• DATA SHOWN:
======

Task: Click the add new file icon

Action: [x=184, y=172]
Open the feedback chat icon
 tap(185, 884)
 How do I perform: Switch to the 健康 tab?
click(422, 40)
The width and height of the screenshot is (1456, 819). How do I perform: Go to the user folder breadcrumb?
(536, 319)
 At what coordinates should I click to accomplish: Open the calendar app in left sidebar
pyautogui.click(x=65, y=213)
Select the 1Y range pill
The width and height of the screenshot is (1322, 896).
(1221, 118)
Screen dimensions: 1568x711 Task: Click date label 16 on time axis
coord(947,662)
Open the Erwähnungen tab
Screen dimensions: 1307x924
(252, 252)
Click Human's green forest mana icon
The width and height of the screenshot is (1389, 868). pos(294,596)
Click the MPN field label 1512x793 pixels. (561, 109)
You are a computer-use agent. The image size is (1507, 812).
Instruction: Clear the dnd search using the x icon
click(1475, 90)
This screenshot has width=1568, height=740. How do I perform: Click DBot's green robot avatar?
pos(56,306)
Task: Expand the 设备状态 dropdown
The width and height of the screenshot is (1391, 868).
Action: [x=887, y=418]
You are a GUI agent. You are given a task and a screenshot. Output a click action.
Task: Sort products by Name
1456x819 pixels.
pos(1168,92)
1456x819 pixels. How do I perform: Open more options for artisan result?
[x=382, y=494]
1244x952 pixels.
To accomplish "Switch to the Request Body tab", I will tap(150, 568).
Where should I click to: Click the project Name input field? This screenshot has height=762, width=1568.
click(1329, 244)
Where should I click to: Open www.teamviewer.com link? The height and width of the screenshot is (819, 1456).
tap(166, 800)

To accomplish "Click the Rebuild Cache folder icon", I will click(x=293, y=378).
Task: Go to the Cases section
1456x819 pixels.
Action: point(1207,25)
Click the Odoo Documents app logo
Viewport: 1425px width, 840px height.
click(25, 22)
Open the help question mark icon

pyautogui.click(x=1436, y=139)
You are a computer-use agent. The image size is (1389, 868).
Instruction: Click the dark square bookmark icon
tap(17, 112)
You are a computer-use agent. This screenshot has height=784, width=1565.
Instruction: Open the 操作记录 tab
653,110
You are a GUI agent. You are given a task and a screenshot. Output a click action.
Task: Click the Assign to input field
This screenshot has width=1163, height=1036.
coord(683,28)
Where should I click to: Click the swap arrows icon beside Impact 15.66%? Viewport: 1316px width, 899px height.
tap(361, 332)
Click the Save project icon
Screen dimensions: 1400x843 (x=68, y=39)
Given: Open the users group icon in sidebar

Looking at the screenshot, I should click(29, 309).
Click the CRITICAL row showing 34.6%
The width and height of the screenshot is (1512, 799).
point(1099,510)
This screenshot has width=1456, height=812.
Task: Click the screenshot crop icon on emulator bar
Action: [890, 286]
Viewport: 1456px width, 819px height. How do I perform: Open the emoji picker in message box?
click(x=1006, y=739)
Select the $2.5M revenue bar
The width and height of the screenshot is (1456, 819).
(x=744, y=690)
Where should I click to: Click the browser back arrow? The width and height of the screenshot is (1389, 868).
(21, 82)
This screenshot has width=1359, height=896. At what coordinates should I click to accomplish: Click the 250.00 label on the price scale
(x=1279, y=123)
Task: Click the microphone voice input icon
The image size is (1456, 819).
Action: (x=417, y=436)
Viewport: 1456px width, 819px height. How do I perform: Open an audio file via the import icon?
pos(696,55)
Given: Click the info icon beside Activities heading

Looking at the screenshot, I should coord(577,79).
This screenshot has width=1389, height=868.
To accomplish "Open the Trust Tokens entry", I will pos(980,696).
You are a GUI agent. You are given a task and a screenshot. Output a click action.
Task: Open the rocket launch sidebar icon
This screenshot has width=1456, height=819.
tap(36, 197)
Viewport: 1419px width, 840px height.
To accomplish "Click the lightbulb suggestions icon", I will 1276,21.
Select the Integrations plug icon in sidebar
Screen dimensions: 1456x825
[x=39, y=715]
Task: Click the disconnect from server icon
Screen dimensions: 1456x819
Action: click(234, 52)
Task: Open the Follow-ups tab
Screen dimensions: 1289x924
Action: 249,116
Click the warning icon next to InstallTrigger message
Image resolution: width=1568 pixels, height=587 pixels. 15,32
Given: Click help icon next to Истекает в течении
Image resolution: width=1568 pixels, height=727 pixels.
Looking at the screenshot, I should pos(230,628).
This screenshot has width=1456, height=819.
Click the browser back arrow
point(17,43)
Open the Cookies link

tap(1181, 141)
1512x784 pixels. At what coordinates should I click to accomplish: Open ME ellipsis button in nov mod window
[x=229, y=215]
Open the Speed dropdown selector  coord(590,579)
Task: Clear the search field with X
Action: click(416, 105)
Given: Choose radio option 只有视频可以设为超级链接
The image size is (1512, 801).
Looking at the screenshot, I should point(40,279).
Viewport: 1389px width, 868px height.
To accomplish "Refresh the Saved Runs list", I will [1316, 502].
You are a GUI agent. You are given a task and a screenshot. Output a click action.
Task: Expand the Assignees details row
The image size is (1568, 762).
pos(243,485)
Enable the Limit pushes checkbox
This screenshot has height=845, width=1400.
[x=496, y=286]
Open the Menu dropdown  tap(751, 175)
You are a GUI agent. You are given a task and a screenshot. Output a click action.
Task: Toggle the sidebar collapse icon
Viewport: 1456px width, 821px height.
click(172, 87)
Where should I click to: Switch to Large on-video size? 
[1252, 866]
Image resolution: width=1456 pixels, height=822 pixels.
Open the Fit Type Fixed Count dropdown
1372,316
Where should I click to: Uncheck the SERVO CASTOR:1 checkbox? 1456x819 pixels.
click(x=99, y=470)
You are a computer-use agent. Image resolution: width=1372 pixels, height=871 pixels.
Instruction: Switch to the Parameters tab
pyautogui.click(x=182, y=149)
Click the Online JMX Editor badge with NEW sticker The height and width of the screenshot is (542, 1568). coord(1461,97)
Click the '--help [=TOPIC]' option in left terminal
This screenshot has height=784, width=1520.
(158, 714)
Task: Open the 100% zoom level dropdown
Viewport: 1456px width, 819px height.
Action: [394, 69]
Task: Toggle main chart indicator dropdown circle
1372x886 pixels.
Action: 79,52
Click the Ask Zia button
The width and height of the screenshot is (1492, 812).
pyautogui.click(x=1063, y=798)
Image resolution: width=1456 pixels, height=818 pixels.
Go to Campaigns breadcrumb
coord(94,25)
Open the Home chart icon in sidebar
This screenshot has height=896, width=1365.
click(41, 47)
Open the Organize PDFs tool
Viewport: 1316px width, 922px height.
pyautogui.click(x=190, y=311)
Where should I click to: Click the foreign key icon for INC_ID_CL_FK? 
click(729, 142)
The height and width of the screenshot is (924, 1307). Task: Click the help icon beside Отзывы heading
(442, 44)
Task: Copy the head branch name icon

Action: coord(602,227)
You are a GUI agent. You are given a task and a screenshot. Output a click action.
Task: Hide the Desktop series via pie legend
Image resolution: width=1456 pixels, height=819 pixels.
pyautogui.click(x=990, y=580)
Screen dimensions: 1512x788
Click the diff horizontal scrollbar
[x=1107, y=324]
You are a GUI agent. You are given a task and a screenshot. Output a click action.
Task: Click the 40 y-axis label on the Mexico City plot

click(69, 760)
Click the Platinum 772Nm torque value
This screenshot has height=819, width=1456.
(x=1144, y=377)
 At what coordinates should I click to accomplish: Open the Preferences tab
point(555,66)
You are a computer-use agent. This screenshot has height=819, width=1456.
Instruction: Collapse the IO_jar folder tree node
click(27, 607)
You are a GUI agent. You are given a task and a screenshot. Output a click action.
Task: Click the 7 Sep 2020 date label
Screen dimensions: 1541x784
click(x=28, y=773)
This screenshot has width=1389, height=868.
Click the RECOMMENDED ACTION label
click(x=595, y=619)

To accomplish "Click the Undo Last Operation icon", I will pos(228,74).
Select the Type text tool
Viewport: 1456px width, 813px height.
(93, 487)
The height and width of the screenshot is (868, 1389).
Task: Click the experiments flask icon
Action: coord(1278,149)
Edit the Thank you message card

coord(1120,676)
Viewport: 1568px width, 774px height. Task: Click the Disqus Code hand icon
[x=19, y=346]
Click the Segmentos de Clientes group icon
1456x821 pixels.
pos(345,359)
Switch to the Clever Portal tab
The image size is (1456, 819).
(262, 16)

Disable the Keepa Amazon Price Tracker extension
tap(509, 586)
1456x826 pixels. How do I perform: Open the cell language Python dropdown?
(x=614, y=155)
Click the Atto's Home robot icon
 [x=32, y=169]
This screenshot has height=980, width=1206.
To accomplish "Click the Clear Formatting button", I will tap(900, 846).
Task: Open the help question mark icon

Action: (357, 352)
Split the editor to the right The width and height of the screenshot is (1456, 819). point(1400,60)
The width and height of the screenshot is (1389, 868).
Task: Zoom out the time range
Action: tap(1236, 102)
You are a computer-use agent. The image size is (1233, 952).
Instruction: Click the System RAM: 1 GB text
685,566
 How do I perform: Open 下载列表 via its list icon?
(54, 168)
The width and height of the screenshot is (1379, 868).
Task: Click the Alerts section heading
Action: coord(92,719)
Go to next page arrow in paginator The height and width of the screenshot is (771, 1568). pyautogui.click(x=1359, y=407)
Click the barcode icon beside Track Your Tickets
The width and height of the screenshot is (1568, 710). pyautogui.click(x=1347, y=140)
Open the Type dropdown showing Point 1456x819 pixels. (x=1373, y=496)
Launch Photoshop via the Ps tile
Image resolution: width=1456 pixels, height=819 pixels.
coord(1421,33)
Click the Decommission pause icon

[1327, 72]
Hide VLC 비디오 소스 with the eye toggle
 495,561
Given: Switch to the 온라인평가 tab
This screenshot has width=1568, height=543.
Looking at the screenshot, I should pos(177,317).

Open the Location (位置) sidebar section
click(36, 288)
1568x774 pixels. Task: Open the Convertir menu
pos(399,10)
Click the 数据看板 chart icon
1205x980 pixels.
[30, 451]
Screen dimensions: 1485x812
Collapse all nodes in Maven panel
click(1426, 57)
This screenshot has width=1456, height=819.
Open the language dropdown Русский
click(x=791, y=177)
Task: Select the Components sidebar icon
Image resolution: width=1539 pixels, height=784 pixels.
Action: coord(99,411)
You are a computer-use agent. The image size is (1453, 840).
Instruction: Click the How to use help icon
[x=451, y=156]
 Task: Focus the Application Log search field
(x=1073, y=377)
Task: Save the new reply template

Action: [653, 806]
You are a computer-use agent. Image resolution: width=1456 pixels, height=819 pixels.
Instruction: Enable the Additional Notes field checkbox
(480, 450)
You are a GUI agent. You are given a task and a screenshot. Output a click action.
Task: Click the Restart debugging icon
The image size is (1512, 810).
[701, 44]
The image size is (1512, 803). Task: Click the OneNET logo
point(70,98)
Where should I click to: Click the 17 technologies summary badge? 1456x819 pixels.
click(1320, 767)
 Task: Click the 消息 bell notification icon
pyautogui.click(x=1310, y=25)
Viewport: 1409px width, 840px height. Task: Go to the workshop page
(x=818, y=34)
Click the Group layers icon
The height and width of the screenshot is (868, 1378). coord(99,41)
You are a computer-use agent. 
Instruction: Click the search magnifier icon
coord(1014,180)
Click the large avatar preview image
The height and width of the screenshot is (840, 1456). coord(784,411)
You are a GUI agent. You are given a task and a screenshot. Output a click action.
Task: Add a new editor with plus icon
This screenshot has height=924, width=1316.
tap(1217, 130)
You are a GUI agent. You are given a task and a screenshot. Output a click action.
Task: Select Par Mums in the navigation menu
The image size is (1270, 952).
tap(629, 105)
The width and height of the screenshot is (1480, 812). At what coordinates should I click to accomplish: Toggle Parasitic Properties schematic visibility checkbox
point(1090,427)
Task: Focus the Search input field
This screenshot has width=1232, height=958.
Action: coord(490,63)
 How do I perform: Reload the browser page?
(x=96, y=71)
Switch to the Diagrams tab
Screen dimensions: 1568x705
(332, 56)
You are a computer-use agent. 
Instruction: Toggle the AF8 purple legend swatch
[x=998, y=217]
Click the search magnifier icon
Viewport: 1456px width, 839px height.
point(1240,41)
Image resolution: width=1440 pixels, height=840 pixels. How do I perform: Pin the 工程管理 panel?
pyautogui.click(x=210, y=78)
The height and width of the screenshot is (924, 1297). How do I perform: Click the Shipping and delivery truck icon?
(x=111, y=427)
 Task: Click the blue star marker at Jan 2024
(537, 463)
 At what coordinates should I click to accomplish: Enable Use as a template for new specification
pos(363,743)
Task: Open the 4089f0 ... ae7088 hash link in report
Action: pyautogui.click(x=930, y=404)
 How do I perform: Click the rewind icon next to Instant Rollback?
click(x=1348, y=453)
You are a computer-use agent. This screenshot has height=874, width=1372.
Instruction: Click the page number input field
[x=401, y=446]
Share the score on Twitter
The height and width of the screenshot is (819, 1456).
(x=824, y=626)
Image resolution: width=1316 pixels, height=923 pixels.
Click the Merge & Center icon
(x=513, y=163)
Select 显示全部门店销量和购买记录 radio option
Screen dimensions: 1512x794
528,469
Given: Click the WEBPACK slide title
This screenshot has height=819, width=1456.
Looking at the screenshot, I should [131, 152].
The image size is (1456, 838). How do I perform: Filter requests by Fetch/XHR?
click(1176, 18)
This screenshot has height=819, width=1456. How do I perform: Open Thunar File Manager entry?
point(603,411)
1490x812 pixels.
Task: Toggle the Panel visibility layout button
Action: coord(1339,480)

======

• TASK DETAILS:
Of the entries above, repeat exactly the lines between the line with "Given: Open the users group icon in sidebar" and the line with "Select the $2.5M revenue bar", inclusive, and no others.

• RESPONSE TO THIS TASK:
Given: Open the users group icon in sidebar

Looking at the screenshot, I should click(29, 309).
Click the CRITICAL row showing 34.6%
The width and height of the screenshot is (1512, 799).
point(1099,510)
This screenshot has width=1456, height=812.
Task: Click the screenshot crop icon on emulator bar
Action: [890, 286]
Viewport: 1456px width, 819px height. How do I perform: Open the emoji picker in message box?
click(x=1006, y=739)
Select the $2.5M revenue bar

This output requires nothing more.